**PAGE EXTRACT**
━━━━━━━━━━━━━━━━━━━━

The ABC of speakers - Distortion - the human ear is seduced by low distortion

[siddharthdas]

Distortion is one of the ways our brain is trained to understand loudness. It might come as a surprise to some that you can play music to deafening loudness without realising it. It is only when you try to talk to someone next to you, that you realise how loud the sound really is. Even if that were not the case, you do not wish your speaker to add or subtract anything to the source - also known as distortion. One type of distortion that we pay attention to, is harmonic distortion - i.e. spurious signals generated by the audio chain, that are multiple of the fundamental frequency. Other signals that are not harmonic are called noise. So THD+Noise is often a measure of total distortion generated by a system.

It is clearly desirable that sounds produced by a system, that are not present in the input signal, be of such loudness that they are undetectable by and therefore inaudible to the human ear. Before we get to how low is really low, lets understand magnitude. -24db of THD+N is 2^8 times OR 256 times less loud than the primary signal. At -24 db distortion, it sounds incredibly good to me intuitively. So anything over -30db of THD is really goo/d.

The human ear is pretty good at ignoring uncorrelated noise. Hence in the THD+N we actually focus predominantly on THD. Measuring that is also rather straightforward. Play a "fundamental" tone really loud and measure all the harmonic frequencies generated spuriously by listening for them. As long as those are all below -48 db, we are in good shape. And if not, you know where you stand. So yes, great

Great speaker systems have very low distortion.

━━━━━━━━━━━━━━━━━━━━

[Extracted data entries]
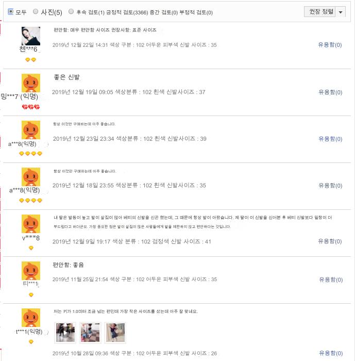Viewport: 355px width, 361px height.
Task: Select the 후속 검토(1) radio filter
Action: [71, 11]
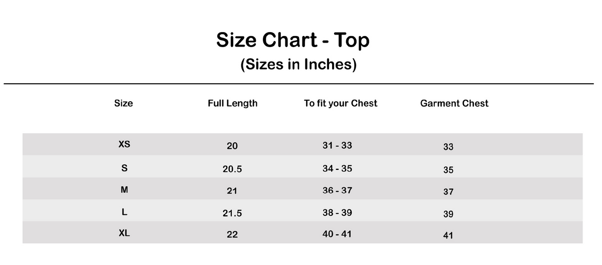Click chest range 40 - 41
This screenshot has height=265, width=602.
click(x=337, y=234)
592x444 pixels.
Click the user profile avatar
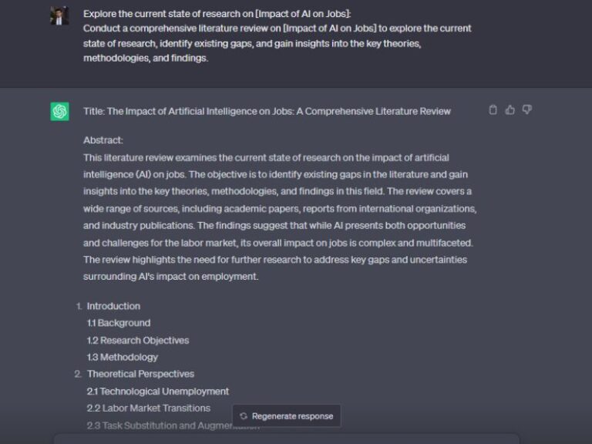60,15
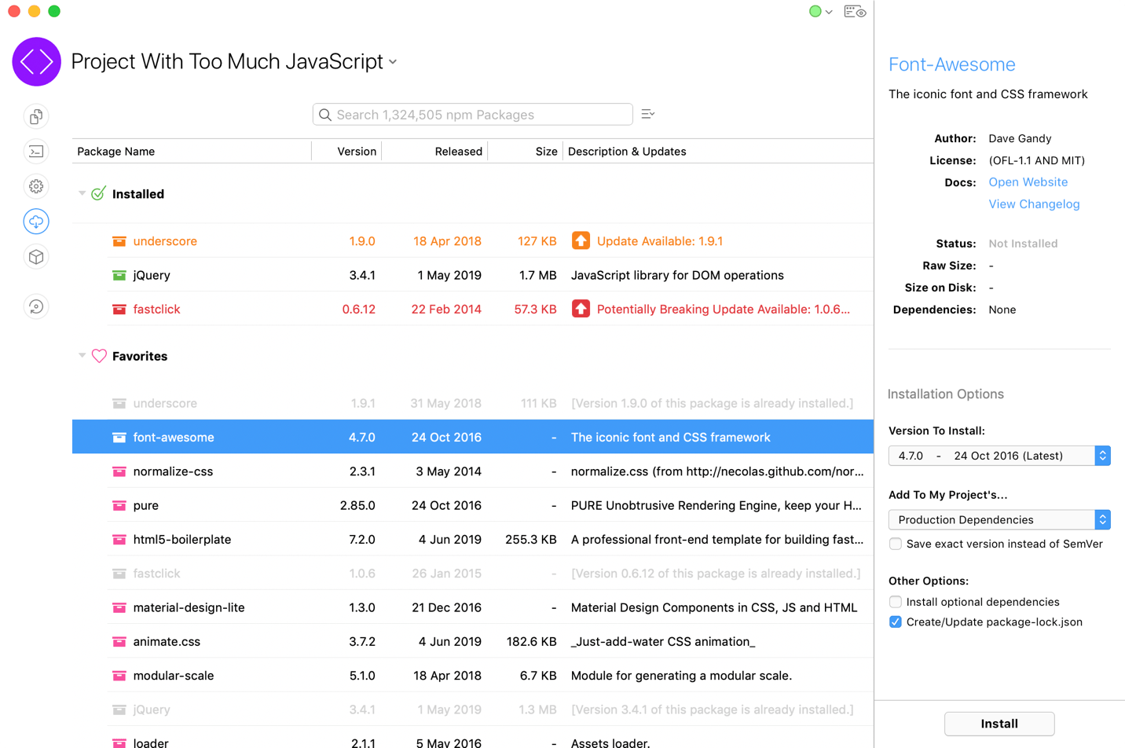Enable Install optional dependencies checkbox

coord(896,602)
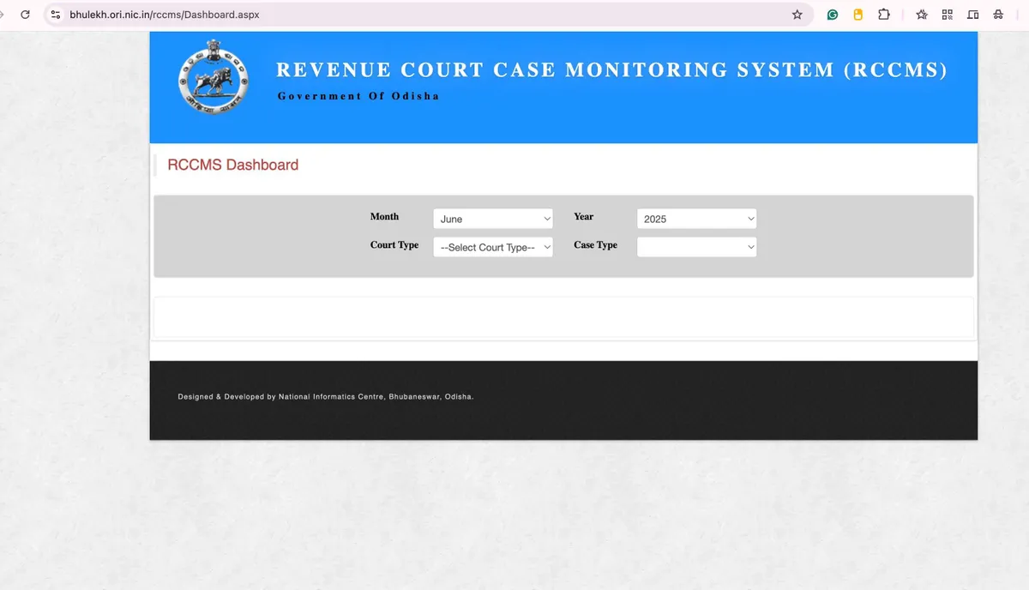Viewport: 1029px width, 590px height.
Task: Open the yellow notes extension icon
Action: point(858,15)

━━━━━━━━━━━━━━━━━━━━

**CHALLENGE 1**
In the post on speaker distortion, what are spurious signals that are not harmonic called?
**CHALLENGE 2**
Copy the part of the post on speaker distortion that opens with the words containing "It is clearly" and closes with "is really goo/d.".
**CHALLENGE 3**
Extend the post on speaker distortion by writing what would come after its final sentence.
The rows are not needed for any of this work.

**EXERCISE OUTPUT 1**
They are called noise.

**EXERCISE OUTPUT 2**
It is clearly desirable that sounds produced by a system, that are not present in the input signal, be of such loudness that they are undetectable by and therefore inaudible to the human ear. Before we get to how low is really low, lets understand magnitude. -24db of THD+N is 2^8 times OR 256 times less loud than the primary signal. At -24 db distortion, it sounds incredibly good to me intuitively. So anything over -30db of THD is really goo/d.

**EXERCISE OUTPUT 3**
Speakers aside, tube amps are known for their even order distortion attributes. They might sound pleasant even, but they are not true to source. Which brings up that other question of "truth" (original signal) vs. "preference" (an even order harmonic is many a time pleasant to listen to), and no more is that more relevant than the unique sound of the tube amp. Cheers!

 

[siddharthdas]

Distortion is one of the ways our brain is trained to understand loudness. It might come as a surprise to some that you can play music to deafening loudness without realising it. It is only when you try to talk to someone next to you, that you realise how loud the sound really is. Even if that were not the case, you do not wish your speaker to add or subtract anything to the source - also known as distortion. One type of distortion that we pay attention to, is harmonic distortion - i.e. spurious signals generated by the audio chain, that are multiple of the fundamental frequency. Other signals that are not harmonic are called noise. So THD+Noise is often a measure of total distortion generated by a system.

It is clearly desirable that sounds produced by a system, that are not present in the input signal, be of such loudness that they are undetectable by and therefore inaudible to the human ear. Before we get to how low is really low, lets understand magnitude. -24db of THD+N is 2^8 times OR 256 times less loud than the primary signal. At -24 db distortion, it sounds incredibly good to me intuitively. So anything over -30db of THD is really goo/d.

The human ear is pretty good at ignoring uncorrelated noise. Hence in the THD+N we actually focus predominantly on THD. Measuring that is also rather straightforward. Play a "fundamental" tone really loud and measure all the harmonic frequencies generated spuriously by listening for them. As long as those are all below -48 db, we are in good shape. And if not, you know where you stand. So yes, great

Great speaker systems have very low distortion.

Speakers aside, tube amps are known for their even order distortion attributes. They might sound pleasant even, but they are not true to source. Which brings up that other question of "truth" (original signal) vs. "preference" (an even order harmonic is many a time pleasant to listen to), and no more is that more relevant than the unique sound of the tube amp. Cheers!

I wrote that while rather groggy with sleepiness. So missed the most essential part - which is for those of us who'd like to know how to measure distortion, and the difference between noise and harmonic distortion.

Since pretty much every natural sound has harmonics (pure tones sound horrible; natural sound has harmonics because every vibrating object vibrates multi-modally and thus generates multiples of any fundamental frequency naturally. Did that make sense?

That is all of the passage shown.